Bislang waren rund 5200 Klagen gegen den US-Saatgutriesen Monsanto bekannt, der Glyphosat entwickelt hat und den Bayer kürzlich für rund 63 Milliarden Dollar übernommen hatte. Der Leverkusener Konzern hat rund zehn Milliarden Euro an Börsenwert verloren, nachdem ein kalifornisches Gericht Monsanto vor knapp zwei Wochen zu einer Schadensersatzzahlung von 289 Millionen Dollar an einen an Krebs erkrankten Mann verurteilte, der seine Erkrankung auf Glyphosat zurückführte.

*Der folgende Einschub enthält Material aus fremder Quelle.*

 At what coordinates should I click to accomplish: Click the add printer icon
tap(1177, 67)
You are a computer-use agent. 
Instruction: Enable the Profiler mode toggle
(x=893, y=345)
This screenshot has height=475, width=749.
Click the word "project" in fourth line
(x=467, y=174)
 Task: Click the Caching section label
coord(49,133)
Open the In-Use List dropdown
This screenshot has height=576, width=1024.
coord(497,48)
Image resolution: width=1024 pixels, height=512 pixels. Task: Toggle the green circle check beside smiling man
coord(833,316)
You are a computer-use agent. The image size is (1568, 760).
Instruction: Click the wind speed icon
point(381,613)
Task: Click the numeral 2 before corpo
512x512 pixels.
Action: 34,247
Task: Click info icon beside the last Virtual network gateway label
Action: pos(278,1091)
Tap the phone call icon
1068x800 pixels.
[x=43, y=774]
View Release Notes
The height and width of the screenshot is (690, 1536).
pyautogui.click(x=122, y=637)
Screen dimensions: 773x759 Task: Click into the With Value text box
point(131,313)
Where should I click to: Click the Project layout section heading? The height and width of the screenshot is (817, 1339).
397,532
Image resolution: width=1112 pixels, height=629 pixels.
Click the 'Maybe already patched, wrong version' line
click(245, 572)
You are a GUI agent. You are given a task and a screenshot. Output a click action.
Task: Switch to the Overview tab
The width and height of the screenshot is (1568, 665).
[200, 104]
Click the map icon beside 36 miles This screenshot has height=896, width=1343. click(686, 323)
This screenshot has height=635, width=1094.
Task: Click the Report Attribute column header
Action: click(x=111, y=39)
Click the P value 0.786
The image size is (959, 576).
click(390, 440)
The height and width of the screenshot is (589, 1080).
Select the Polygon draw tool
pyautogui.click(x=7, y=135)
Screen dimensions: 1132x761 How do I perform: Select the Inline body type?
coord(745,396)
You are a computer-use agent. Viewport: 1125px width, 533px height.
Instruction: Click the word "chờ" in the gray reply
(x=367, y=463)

Es handelte sich um den ersten Prozess in den USA, der sich mit der Frage befasste, ob Glyphosat Krebs verursachen kann. Er war wegen der Schwere der Erkrankung des Klägers vorgezogen worden. Der ehemals als Platzwart an einer kalifornischen Schule tätige Dewayne Johnson hatte bis zu 30 Mal im Jahr Glyphosat eingesetzt und Monsanto vorgeworfen, durch das Mittel an Lymphdrüsenkrebs erkrankt zu sein. Baumann bekräftigte, der Konzern werde das Urteil anfechten und sich dagegen und auch in weiteren Fällen entschieden verteidigen. Ende Oktober werde das nächste Verfahren vor einem Gericht in St.Louis im US-Bundesstaat Missouri starten. Rückstellungen für Schadensersatzzahlungen hat Bayer nach Angaben von Finanzchef Wolfgang Nickl bislang nicht gebildet. Diese seien aber für Verteidigungskosten vorgesehen und in den Zahlen zum zweiten Quartal berücksichtigt, die am 5. September veröffentlicht werden sollen.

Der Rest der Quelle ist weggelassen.